=== Section Start ===

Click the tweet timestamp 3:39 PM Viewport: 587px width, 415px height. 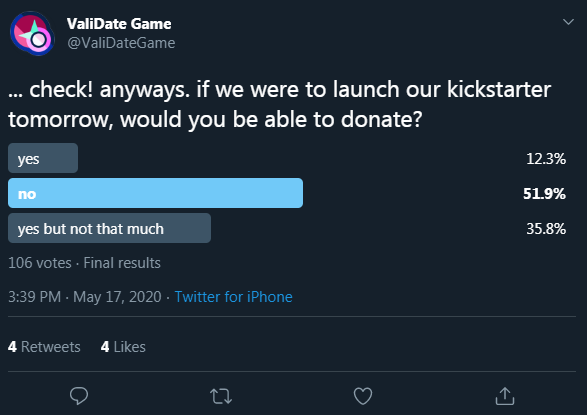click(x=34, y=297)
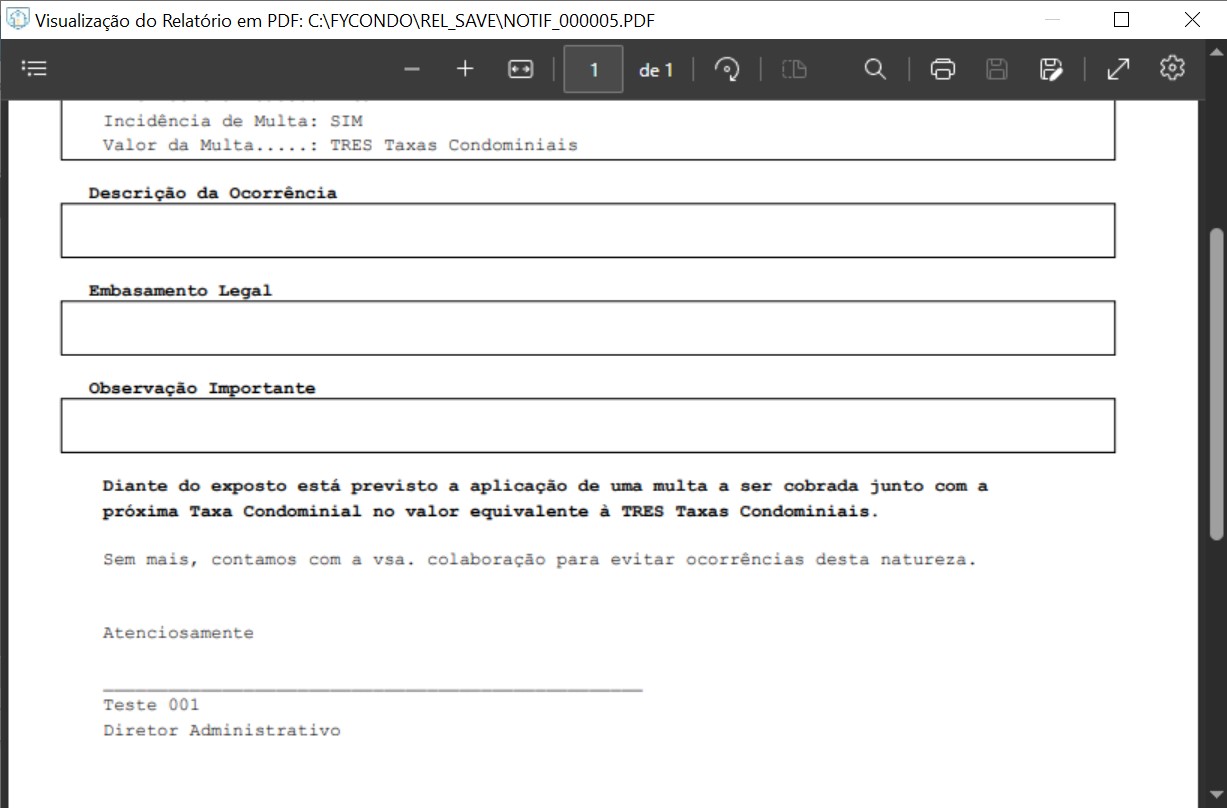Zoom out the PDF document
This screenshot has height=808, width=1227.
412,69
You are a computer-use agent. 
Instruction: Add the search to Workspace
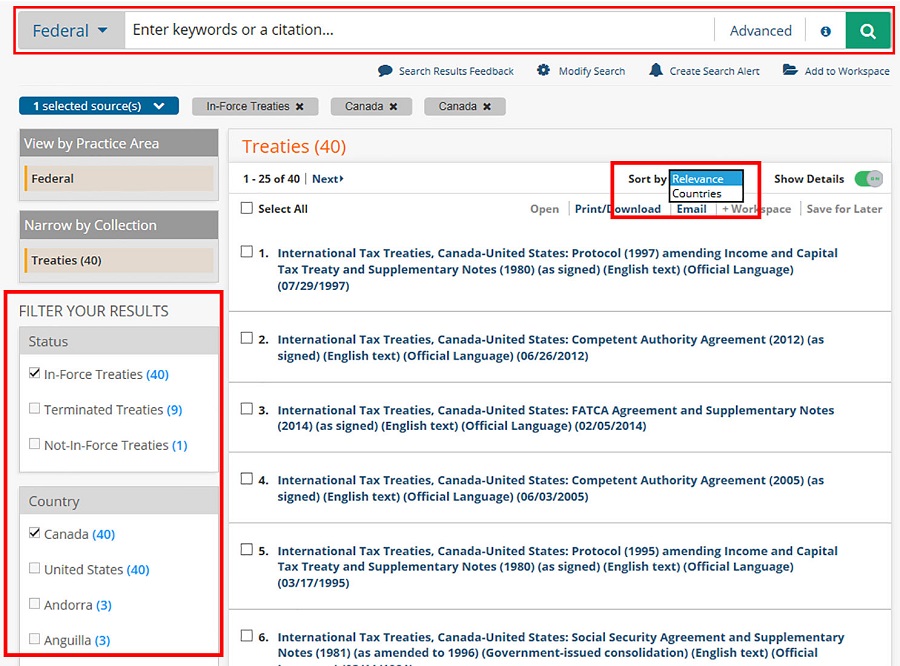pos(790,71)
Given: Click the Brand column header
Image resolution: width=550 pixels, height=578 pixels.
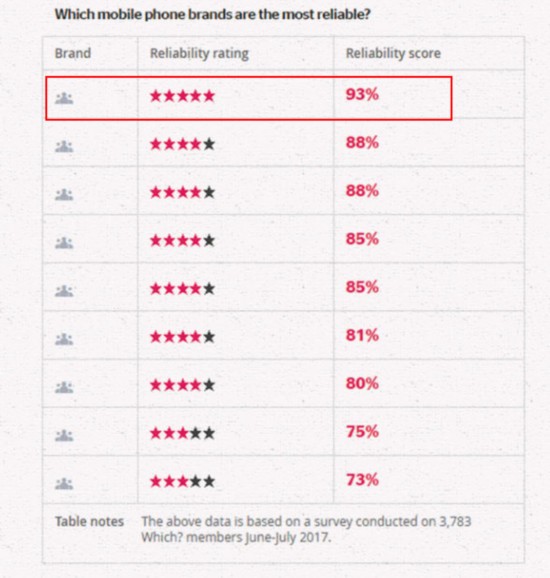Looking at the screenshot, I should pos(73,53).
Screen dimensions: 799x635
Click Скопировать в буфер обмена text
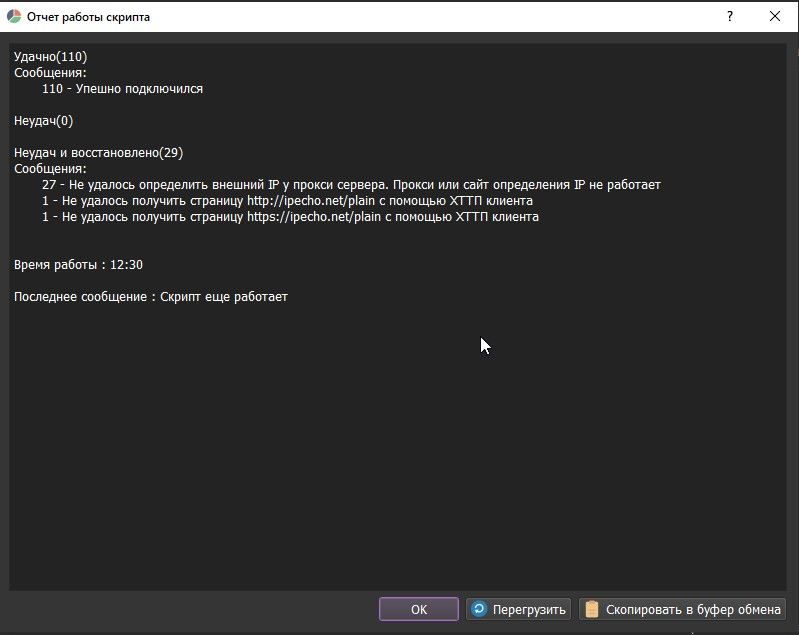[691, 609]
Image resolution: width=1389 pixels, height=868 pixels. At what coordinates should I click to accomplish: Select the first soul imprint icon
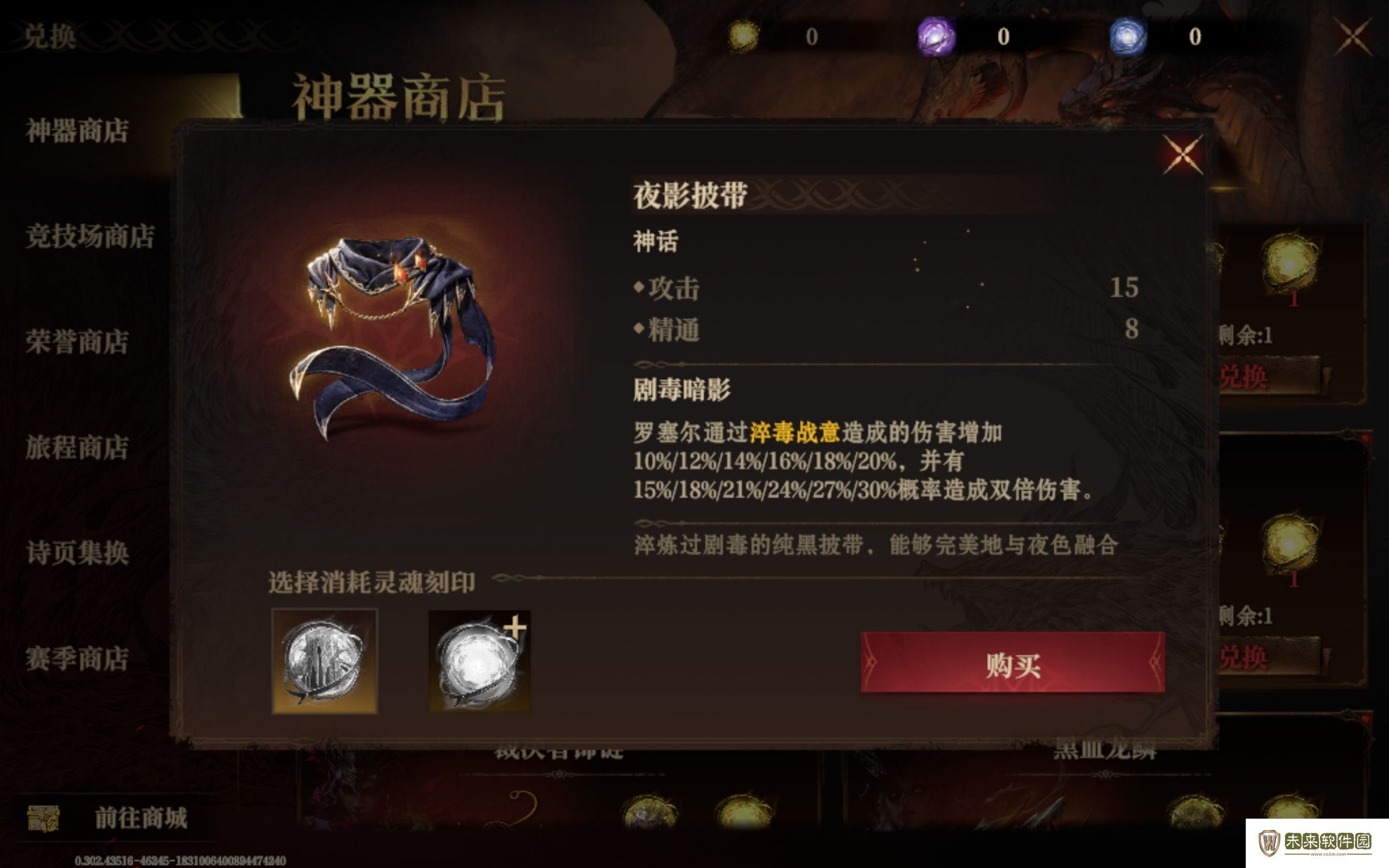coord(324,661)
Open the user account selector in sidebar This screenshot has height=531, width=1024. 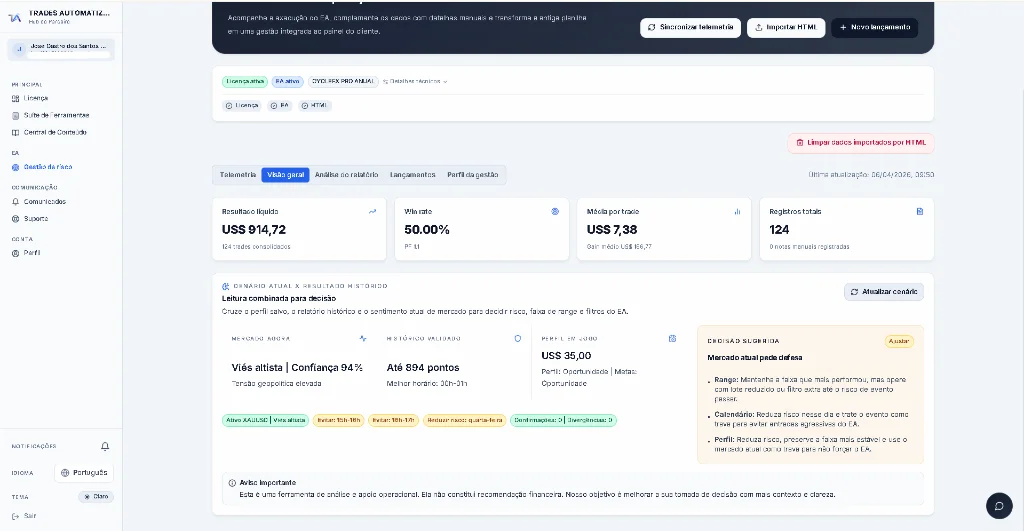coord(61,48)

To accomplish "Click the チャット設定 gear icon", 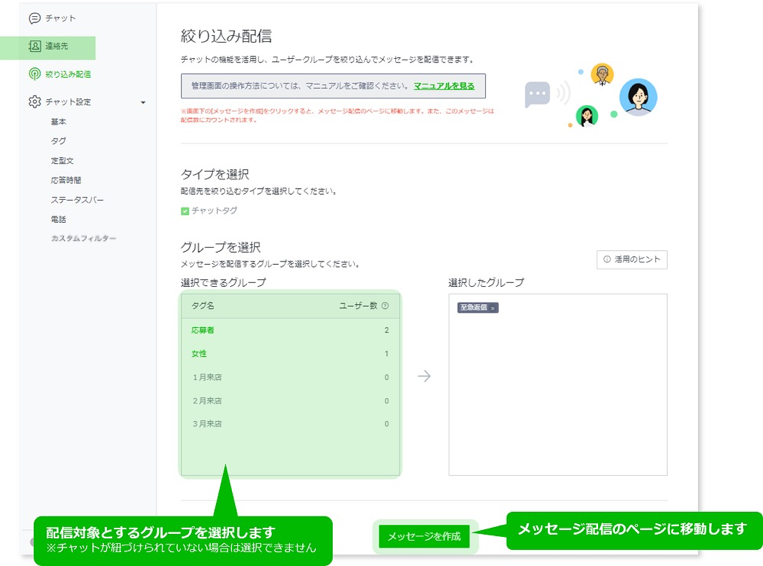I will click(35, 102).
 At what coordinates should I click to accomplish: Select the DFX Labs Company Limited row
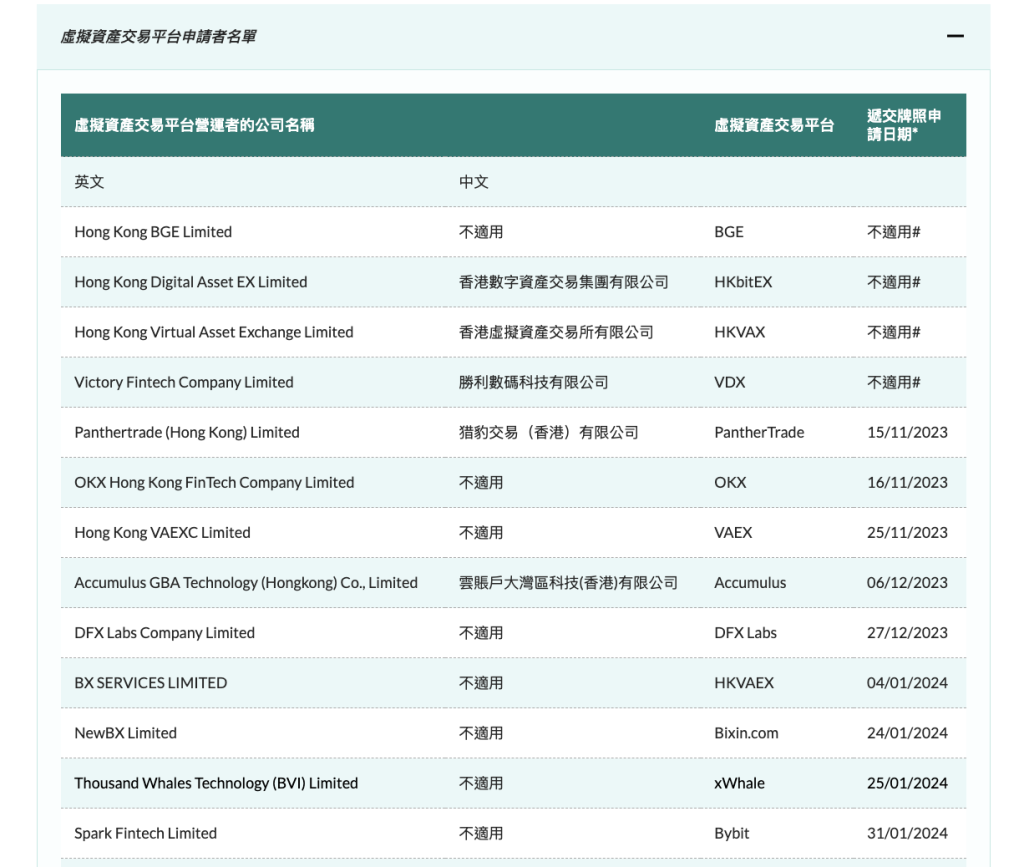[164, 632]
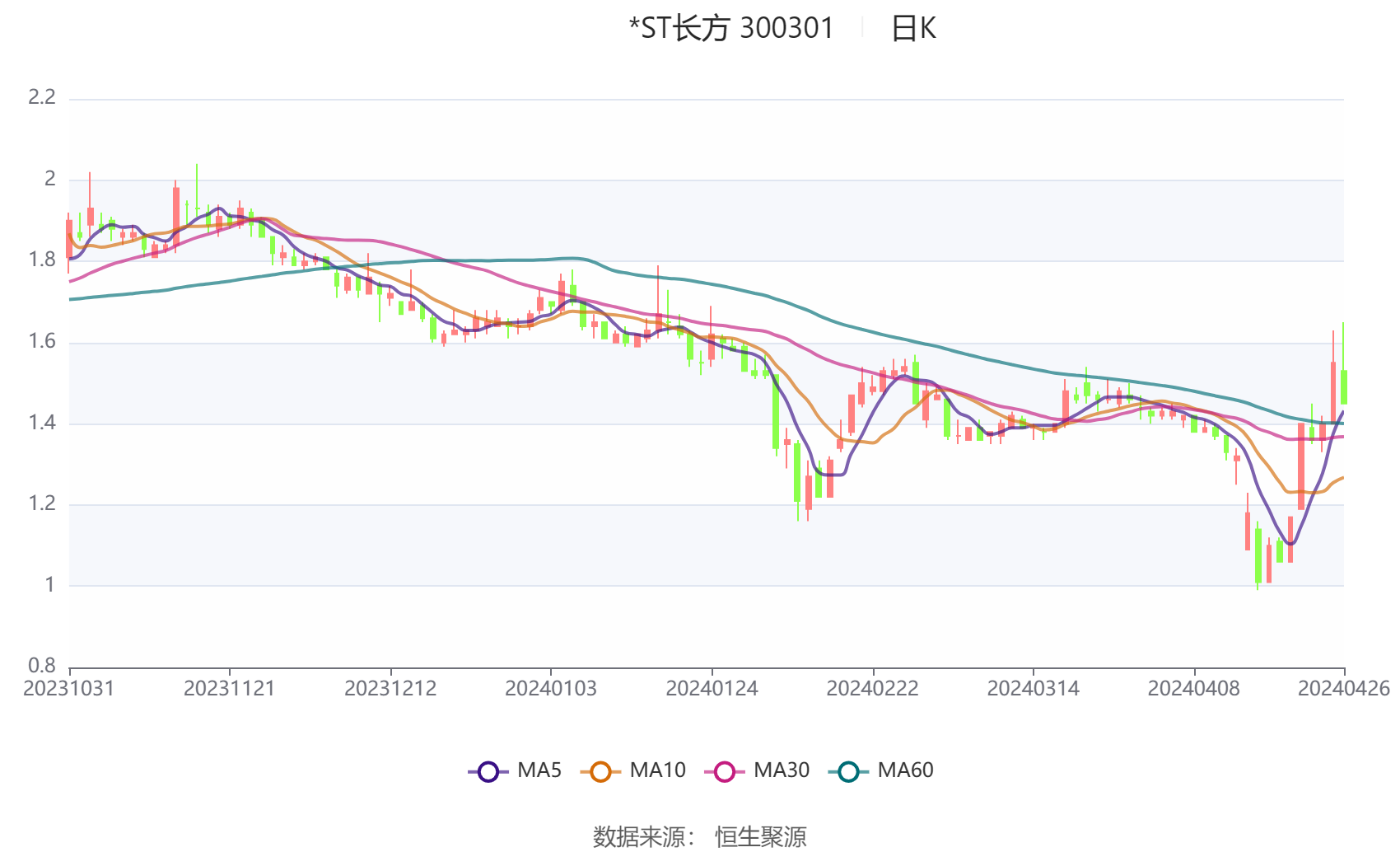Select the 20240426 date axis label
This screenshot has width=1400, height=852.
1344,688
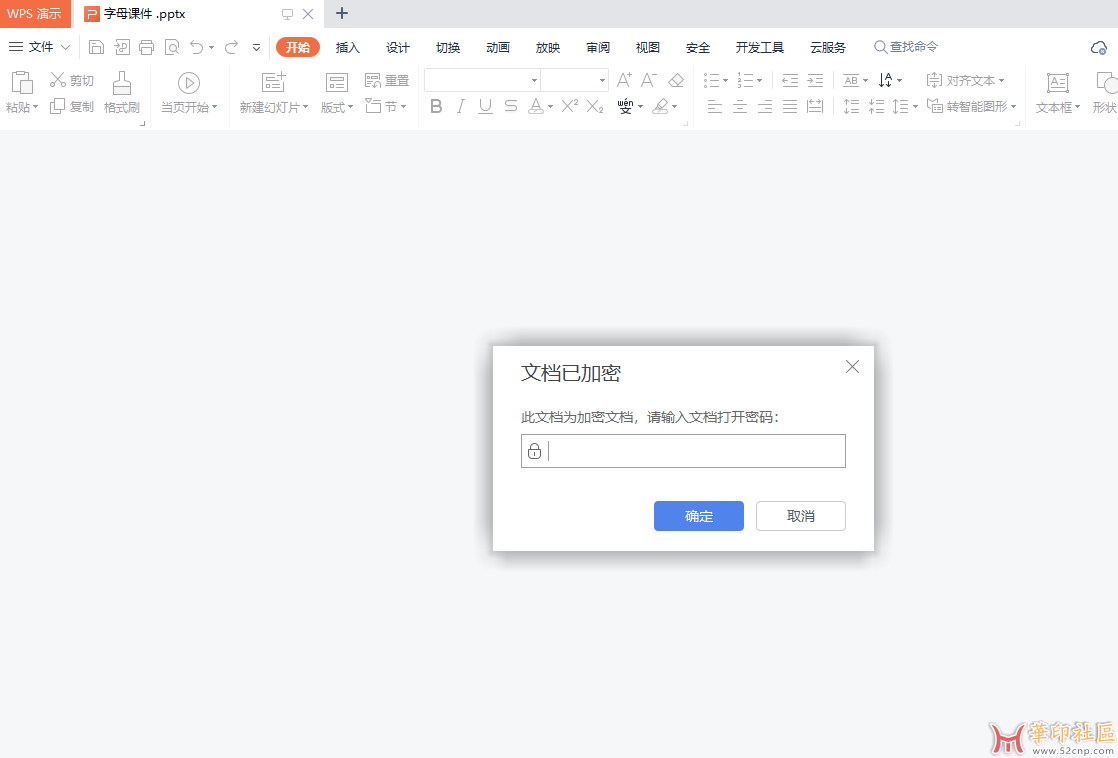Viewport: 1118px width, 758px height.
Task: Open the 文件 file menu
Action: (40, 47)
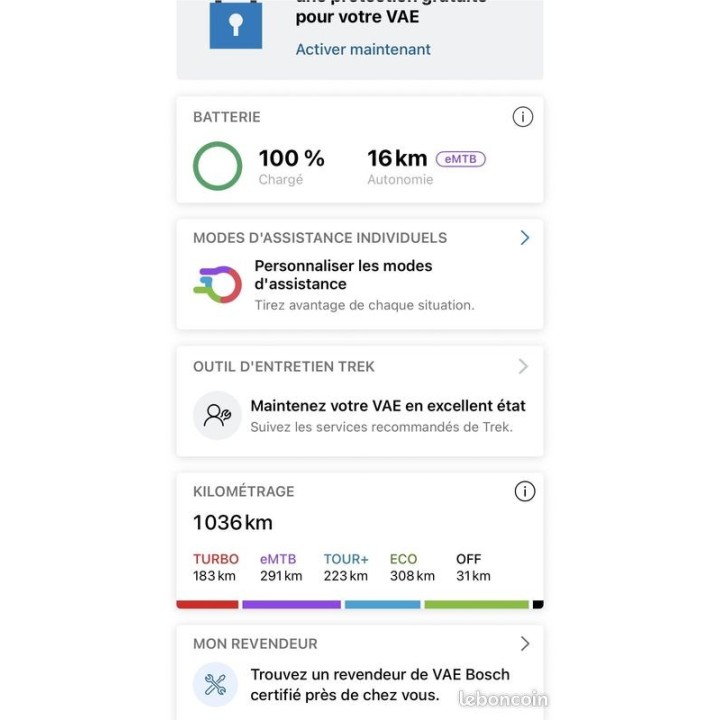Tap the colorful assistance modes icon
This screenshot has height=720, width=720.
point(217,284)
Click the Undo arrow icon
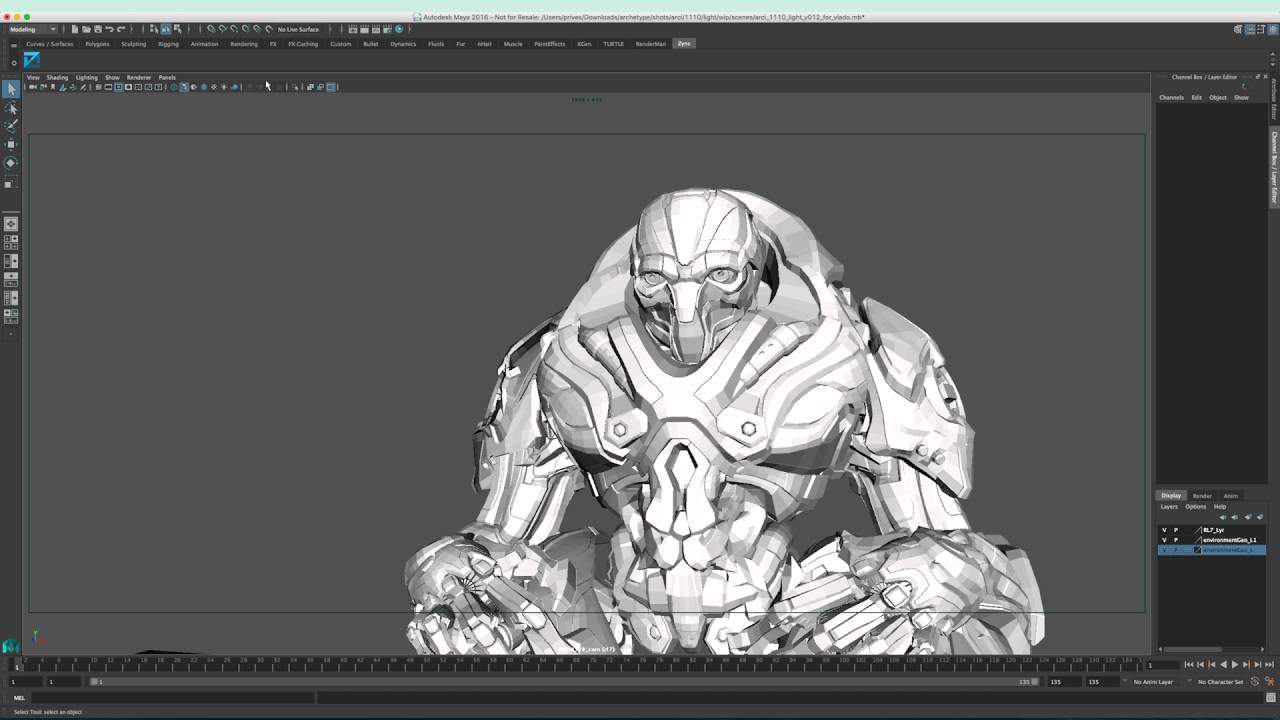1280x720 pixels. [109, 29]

=== Section End ===

- **Task instructions**
Once the line containing "At what coordinates should I click to accomplish: Select the DFX" has been found, write out exactly that line and each one after it through the end of the data, leaving out every picture.

- **Solution to this exercise**
 At what coordinates should I click to accomplish: Select the DFX Labs Company Limited row
[164, 632]
Select the 20240426 date axis label
This screenshot has width=1400, height=852.
1344,688
Viewport: 1118px width, 758px height.
Task: Open the 文件 file menu
Action: (40, 47)
Tap the colorful assistance modes icon
This screenshot has height=720, width=720.
point(217,284)
Click the Undo arrow icon
1280x720 pixels. [109, 29]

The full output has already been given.